The Remaining Bottlenecks
Despite the progress, major bottlenecks remain.
First, shipboard digital infrastructure is uneven. AI requires stable data transmission, but some older vessels still rely on basic communications and limited onboard equipment. Some vessels still lack sufficient CCTV, sensor and positioning systems. Without a digital foundation, AI cannot function effectively.
Second, data reliability remains a major challenge. Much maritime data depends on AIS signals, but signal loss, manipulation, shadow fleets and geopolitical interference can distort data quality. Poor data can lead to poor AI output, creating new safety risks.
Third, international rules lag behind technology. Electronic bills of lading have taken many years to gain traction. Rules on autonomous vessels, legal responsibility and accident liability remain incomplete. If AI participates in decision-making, the industry still needs clearer boundaries on accountability.
Fourth, frontline acceptance is essential. AI must reduce work for crew and shore teams rather than add more reporting burdens. If new systems force crew to fill in more forms, switch between more platforms and deal with more alerts, adoption will suffer.
The best AI applications in shipping will be those that solve real pain points: container fires, dangerous goods misdeclaration, typhoon routing, port waiting, equipment failure, fuel cost control, stowage efficiency, document recognition and safety checks.
So Where Does China’s Maritime AI Stand?
Based on the discussions in Boao, five conclusions can be drawn.
First, ports are the most mature AI application field. Intelligent dispatching, safety review, smart tallying, AI gates, yard planning and equipment inspection are already producing measurable results.
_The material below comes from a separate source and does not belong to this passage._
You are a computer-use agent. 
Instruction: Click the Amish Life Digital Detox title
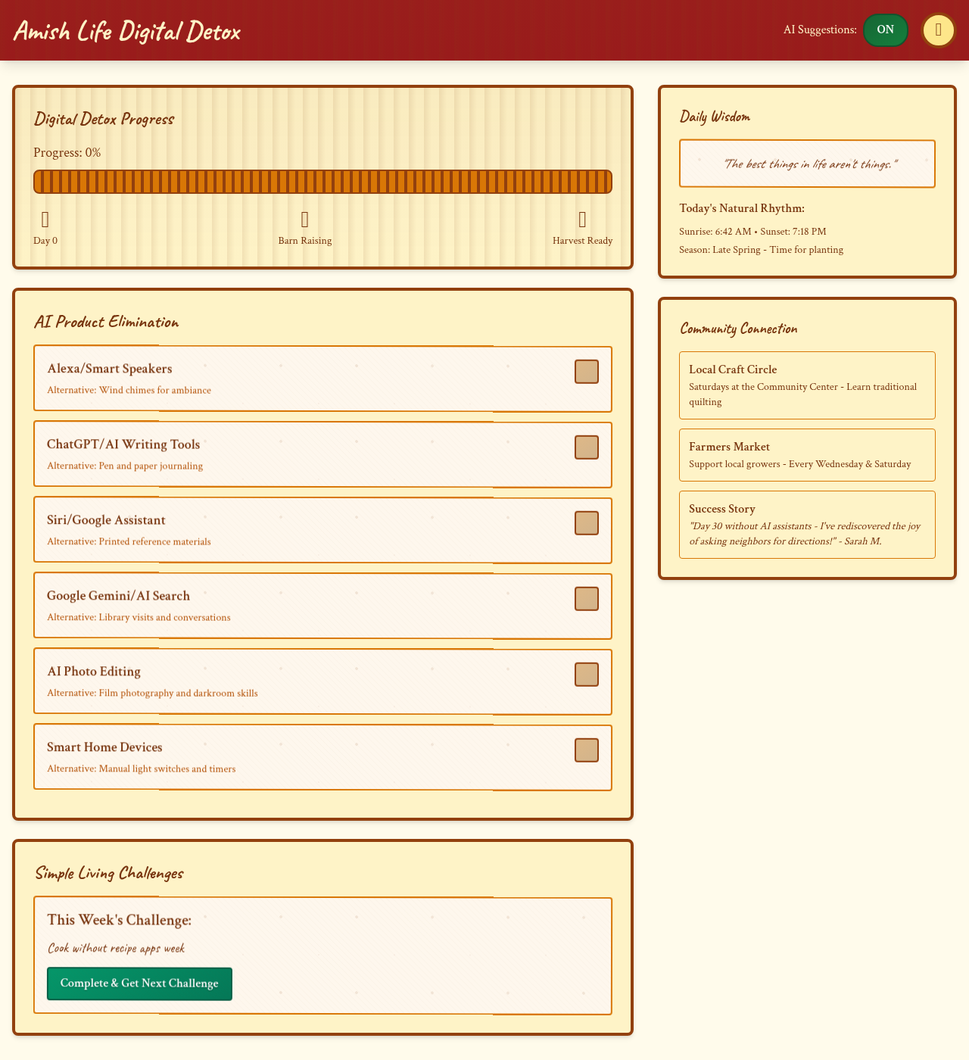[126, 30]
Second, professional services such as navigation services, classification and ship design are developing strong vertical AI capabilities. These areas have high technical barriers and may become core infrastructure for maritime intelligence.
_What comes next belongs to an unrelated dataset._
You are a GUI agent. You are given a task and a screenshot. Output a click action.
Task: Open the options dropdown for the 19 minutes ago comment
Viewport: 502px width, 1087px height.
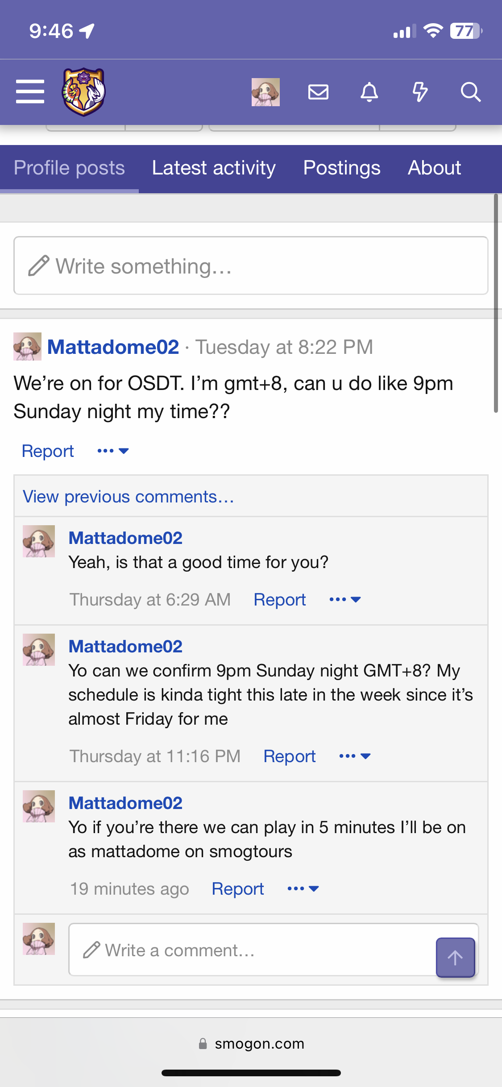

Third, shipping companies are moving from single AI tools towards multi-agent collaboration. AI is entering daily operations through intelligent stowage, email scanning, proactive alerts, voyage risk warnings, bunker optimisation and safety decision support.
Fourth, industry-level platforms and maritime vertical models are emerging. COSCO SHIPPING Technology’s Chuan Shi Bao vessel-data platform, HaidaoTong maritime model and “Qingzhou” AI Agent Platform show that maritime AI is moving from enterprise tools towards wider industry ecosystems.
Fifth, cybersecurity, data governance and rule-making will determine the speed of scaling. Without trusted data, model governance, access control, liability clarity and security architecture, AI will struggle to move from pilot projects to large-scale deployment.
AI Has Entered the Shipping Industry — With Humans Still at the Centre
AI in shipping has moved beyond the demonstration stage. It has entered the implementation stage and is moving towards scaled application.
It is already creating real value in selected scenarios: port scheduling, terminal safety, vessel stowage, energy optimisation, navigation warnings, ship inspection, bunker carbon calculations and cybersecurity.
Yet most critical applications still follow an “AI recommendation + human confirmation” model. In high-risk areas such as navigation, ship safety, inspection, accident prevention and cyber defence, AI remains an assistant. Its role is to improve awareness, accelerate analysis, support judgment and preserve expert experience.
For the next phase, the key question is not whether AI can replace people in shipping. The key question is whether AI can help people make better decisions, earlier and with stronger evidence.
For a traditional industry built on experience, rules and professional judgment, that is already a major shift.
China’s port and shipping AI journey has begun. It has not yet transformed the entire industry, but it is already changing how ports operate, how ships are managed, how risks are detected, how fuel is supplied and how maritime services are delivered. The next stage will depend on data quality, real business scenarios and the ability of the industry to build an open, secure and trusted AI ecosystem.